Jeongin langsung narik tangan Felix lalu pergi meninggalkan Hwall yang bungkam karena perkataannya.

"Jeong, lo yakin? G-gue aja gak tau mereka masih di sekolah atau enggak," bisik Felix.

"Kita gak bakal tau sebelum ngecek, kan?"

"Ya, lo bener. Kalian gak bakal tau sebelum ngecek."

Sontak langkah mereka berdua terhenti. Mereka saling bertatapan lalu mengadahkan kepala mencari sumber suara.

"Halo semua, gimana? Dikunci di sekolah enak, kan? Makanya, taat peraturan sekolah, dong. Pulang setelah bel sekolah bunyi. Kata ketos kalian juga gitu, kan?"

"Woi! Lo siapa?!"

Jeongin terlonjak kaget pas Felix teriak. Ya iyalah, suara Felix berat ditambah suasannya sepi.

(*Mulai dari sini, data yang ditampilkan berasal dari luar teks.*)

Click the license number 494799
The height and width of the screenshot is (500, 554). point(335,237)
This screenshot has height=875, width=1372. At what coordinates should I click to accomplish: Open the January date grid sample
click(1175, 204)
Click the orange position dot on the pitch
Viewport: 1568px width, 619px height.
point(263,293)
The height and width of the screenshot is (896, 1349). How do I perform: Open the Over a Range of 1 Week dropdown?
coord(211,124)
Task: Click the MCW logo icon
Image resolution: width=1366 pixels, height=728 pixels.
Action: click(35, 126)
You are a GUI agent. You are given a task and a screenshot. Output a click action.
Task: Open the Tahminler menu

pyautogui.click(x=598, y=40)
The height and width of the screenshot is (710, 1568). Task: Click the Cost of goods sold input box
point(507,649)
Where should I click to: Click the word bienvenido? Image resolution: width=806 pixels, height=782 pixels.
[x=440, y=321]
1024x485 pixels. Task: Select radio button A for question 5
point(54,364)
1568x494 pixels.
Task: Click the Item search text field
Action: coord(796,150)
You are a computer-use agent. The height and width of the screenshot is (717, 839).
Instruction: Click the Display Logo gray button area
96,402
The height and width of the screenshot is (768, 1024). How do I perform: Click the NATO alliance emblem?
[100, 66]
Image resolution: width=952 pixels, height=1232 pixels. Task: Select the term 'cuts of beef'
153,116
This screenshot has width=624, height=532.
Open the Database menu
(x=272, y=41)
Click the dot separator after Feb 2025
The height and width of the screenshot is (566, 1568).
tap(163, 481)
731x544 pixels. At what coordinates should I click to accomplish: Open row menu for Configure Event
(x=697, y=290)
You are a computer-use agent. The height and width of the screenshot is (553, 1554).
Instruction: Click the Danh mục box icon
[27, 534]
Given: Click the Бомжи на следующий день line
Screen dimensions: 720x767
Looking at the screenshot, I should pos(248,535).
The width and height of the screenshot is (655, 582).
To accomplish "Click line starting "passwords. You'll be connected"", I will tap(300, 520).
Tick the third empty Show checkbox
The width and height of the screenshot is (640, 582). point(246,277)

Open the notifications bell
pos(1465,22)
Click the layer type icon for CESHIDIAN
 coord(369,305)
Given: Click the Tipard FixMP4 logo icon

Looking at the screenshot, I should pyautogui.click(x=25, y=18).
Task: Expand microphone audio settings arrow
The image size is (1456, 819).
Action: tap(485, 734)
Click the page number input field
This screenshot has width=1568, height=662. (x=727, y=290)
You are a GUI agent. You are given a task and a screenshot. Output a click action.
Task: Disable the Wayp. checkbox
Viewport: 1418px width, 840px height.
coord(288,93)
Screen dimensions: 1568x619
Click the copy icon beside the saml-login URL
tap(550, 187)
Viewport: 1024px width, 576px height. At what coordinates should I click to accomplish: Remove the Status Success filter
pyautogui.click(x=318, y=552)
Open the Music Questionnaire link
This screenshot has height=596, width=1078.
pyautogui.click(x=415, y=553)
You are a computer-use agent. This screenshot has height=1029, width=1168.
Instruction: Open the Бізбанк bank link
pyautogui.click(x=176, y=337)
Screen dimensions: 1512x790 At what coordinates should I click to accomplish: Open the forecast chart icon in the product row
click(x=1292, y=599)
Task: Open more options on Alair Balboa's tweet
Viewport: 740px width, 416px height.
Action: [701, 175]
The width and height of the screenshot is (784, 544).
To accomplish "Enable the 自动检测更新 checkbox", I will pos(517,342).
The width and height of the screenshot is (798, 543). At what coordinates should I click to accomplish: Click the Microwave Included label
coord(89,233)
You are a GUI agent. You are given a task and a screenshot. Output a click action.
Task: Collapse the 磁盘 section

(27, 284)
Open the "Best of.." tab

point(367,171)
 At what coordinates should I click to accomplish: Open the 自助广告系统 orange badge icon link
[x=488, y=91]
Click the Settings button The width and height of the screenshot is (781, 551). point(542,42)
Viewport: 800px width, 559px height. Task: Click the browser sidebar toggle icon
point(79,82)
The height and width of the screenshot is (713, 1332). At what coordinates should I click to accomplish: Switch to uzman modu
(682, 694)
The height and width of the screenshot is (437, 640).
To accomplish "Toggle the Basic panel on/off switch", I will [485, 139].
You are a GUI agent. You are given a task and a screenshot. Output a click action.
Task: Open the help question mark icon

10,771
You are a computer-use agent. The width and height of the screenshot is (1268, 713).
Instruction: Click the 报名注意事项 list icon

"Ada yang gak beres," ucap Hwall yang entah sejak kapan udah berdiri di samping Jeongin.

"Bagi yang masih kekunci sabar, ya. Nanti juga bakal dibuka, kok."

"Jadi masih ada orang di sekolah?"

Hwall dan Felix serempak mengangguk.

"Karena kalian yang ada di sekolah sekarang, gue punya game yang seru. Kalian cuma perlu sembunyi dan kumpul di lapangan pas gue nyuruh kalian. Kalian harus sembunyi dari penjaga, jadi kalo ketahuan ya mati."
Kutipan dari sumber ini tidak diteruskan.